Beberapa Sungai di Kota Medan adalah Sungai Belawan, Badera, Sikambing, Sungai Putih, Babura, Sungai Deli, Sulang-Saling, Sungai Kera, dan Sungai Tuntungan. Pemerintah juga telah membuat kanal besar dengan nama Medan Kanal Timur agar dapat mencegah banjir di beberapa wilayah Kota Medan.
Bagi penulis, sungai di Kota Medan tak ubahnya sebuah waduk yang dipenuhi sampah. Kita bisa melihat langsung tekstur warna, bau dan rasanya. Lalu pencemaran itu bahkan mengelilingi setiap pinggiran di dasar sungai.

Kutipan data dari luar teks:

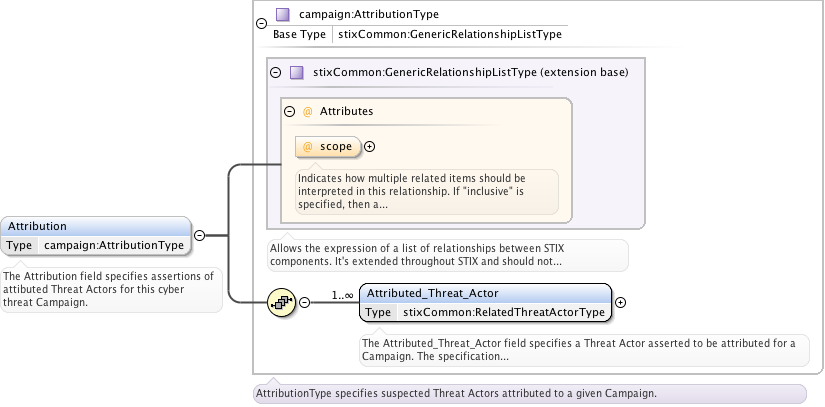Select the yellow sequence compositor icon
Screen dimensions: 825x407
pos(281,302)
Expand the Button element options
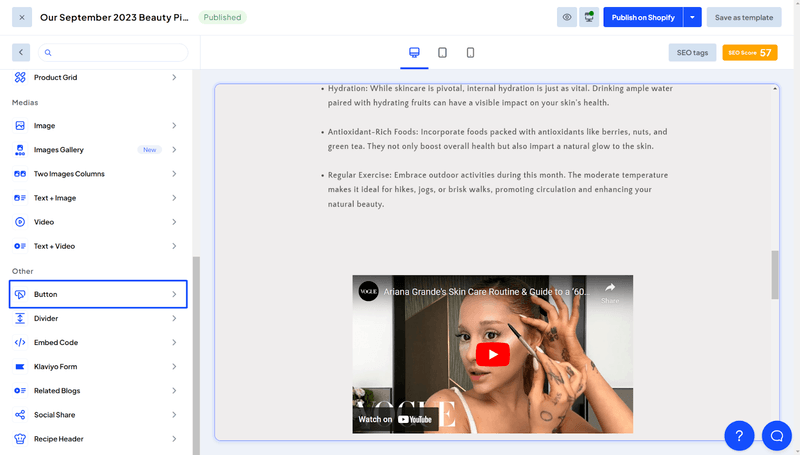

Seandainya terjadi banjir, banyak orang menyalahkan masyarakat yang berada di pinggiran sungai. Masyarakat yang membuang sampah sembarangan jelas menjadi penyebab banjir. Karena itu, masyarakat diharap memiliki sikap ramah lingkungan.
Di pemukiman padat penduduk di pinggiran sungai, lalu lintas sering macat akibat banjir. Bahkan air sungai yang sangat bau mengairi rumah penduduk, sehingga berbagai aktivitas terhambat.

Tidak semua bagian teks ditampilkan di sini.